Start of TEXT
This is in stark contrast to February 2020, when the market reacted quickly to the economic consequence of the severity of the Covid-19 pandemic and the subsequent lockdowns in many markets around the world. In the four weeks following on from Italy’s lockdown in Lombardy on 20th February 2020, the MSCI Global Equity Index fell by a third2. Covid is a human health crisis, that required countries to lockdown in an attempt to control it. The economic impacts of those lockdowns were instant. Welfare systems were overwhelmed in a short period of time. People lost their lives, many businesses closed and global trade was disrupted.

The climate crisis is very different in nature, more gradual, seemingly fragmented and takes many different forms. Unlike Covid, this multiplicity of how it presents means the symptoms of the climate crisis are everywhere (from people displacement, crop failure, flooding, desertification, fire, increasing levels of disease, to name just some). They are also heavily interconnected. The question, therefore, isn’t when will the markets respond, they will, but how do they respond to such an extensive and unpredictable challenge?

We believe the primary driver will come from an improved Policy and Regulation framework to nudge the market into better behaviour. Changes in accounting practice will be important in driving more accurate disclosure, which could lead to changes in valuation approaches. We’ve recently seen the scale of the problem, with widespread lapses in climate reporting uncovered3. The work of the Impact Weighted Accounts Initiative at Harvard, developments with the International Financial Reporting Standards Foundation sustainability related reporting initiative, work by the Sustainability Standards Board (ISSB) to set IFRS sustainability standards and the Taskforce on Climate Related Financial Disclosure (TCFD) are just some developments which signal a new age in impact disclosure. And they will change fundamental investment analysis. Upgrades to the system itself, like those the Better Business Act (BBA) are calling for, will help drive companies to be rooted in sustainability and purpose via changes to company law. More accurate and forecast data relating to the financial impacts of the climate crisis, like Climate Value at Risk (CVaR), will help the markets to respond ahead of time, and to better understand the scale of the response that’s needed.
End of TEXT
Can you rewrite the stretch of the passage on markets and the climate crisis from "This is in stark" through "trade was disrupted.", replacing "lockdowns" with "shutdowns"? The records are separate material with no connection to the passage on markets and the climate crisis.
Start of INFORMATION GIVEN
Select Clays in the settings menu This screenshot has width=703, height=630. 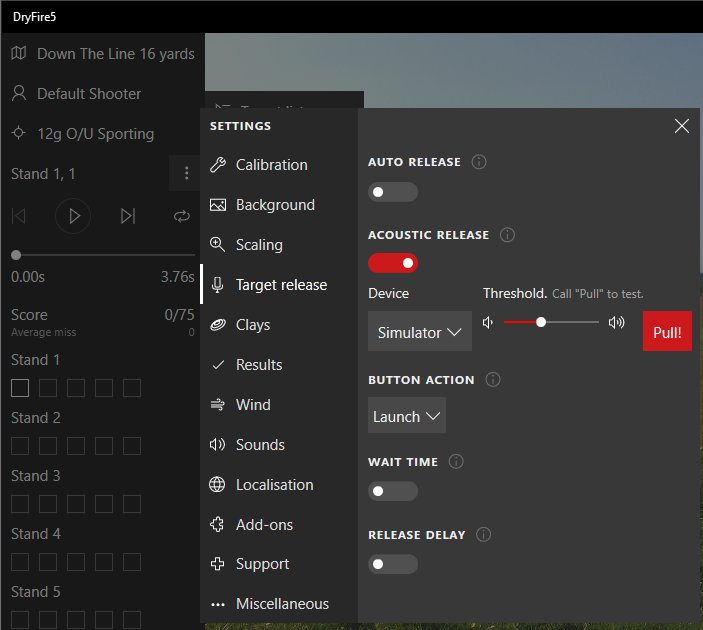pyautogui.click(x=252, y=325)
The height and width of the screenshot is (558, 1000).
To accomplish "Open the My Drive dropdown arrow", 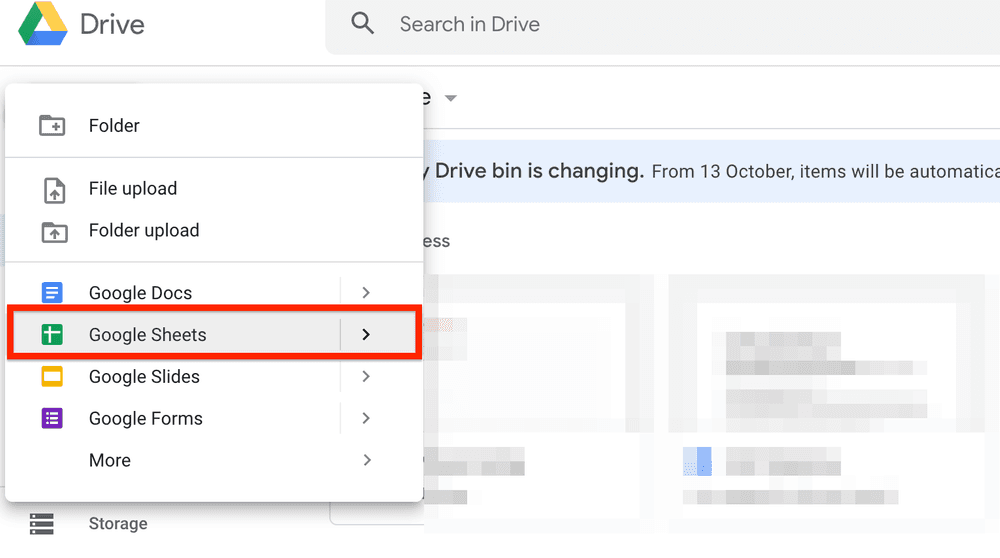I will [x=451, y=98].
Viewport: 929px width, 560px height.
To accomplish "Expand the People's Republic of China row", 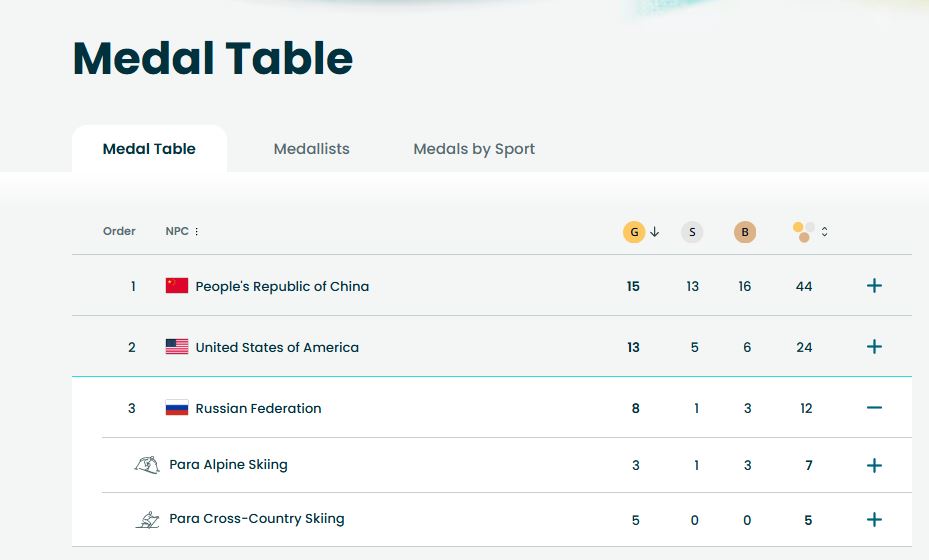I will pos(874,286).
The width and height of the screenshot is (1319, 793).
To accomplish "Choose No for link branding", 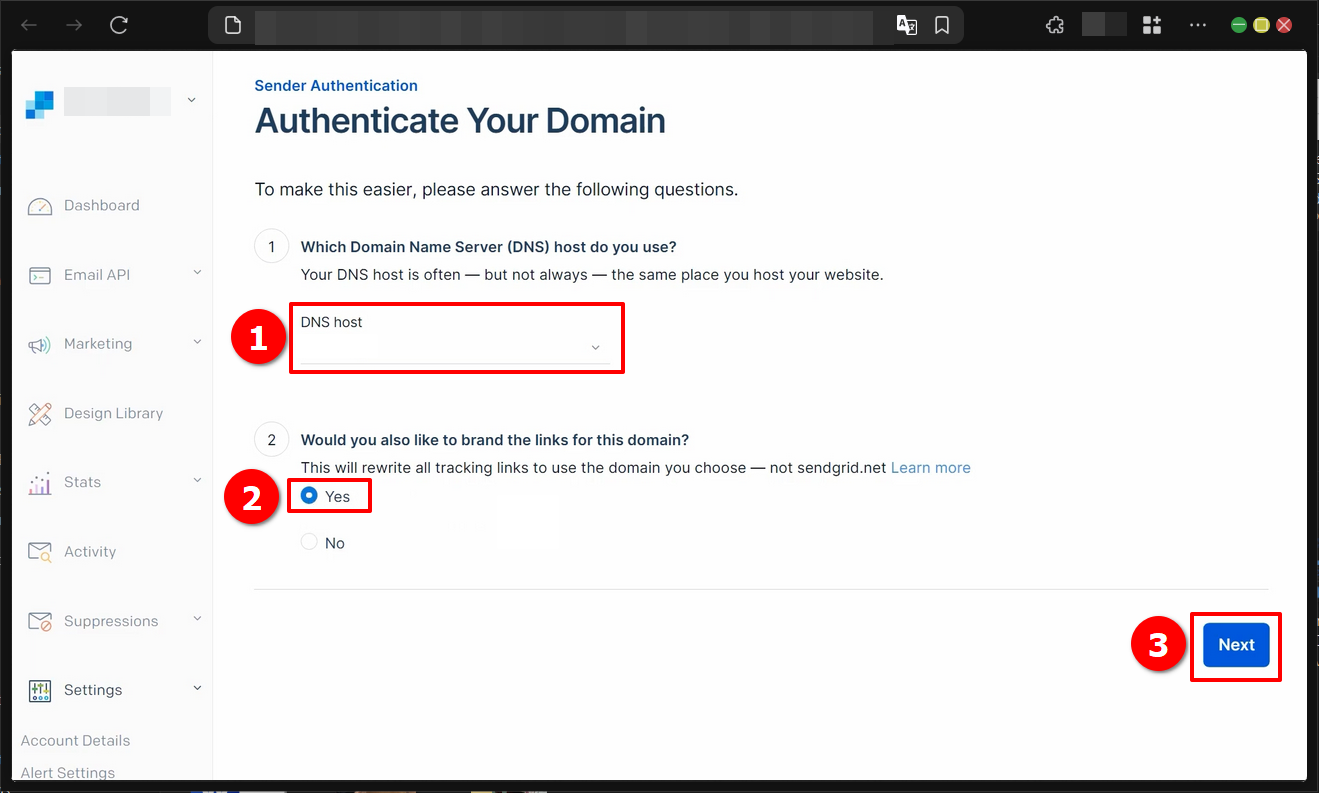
End of INFORMATION GIVEN
## ANSWER FOR THE TASK
This is in stark contrast to February 2020, when the market reacted quickly to the economic consequence of the severity of the Covid-19 pandemic and the subsequent shutdowns in many markets around the world. In the four weeks following on from Italy’s lockdown in Lombardy on 20th February 2020, the MSCI Global Equity Index fell by a third2. Covid is a human health crisis, that required countries to lockdown in an attempt to control it. The economic impacts of those shutdowns were instant. Welfare systems were overwhelmed in a short period of time. People lost their lives, many businesses closed and global trade was disrupted.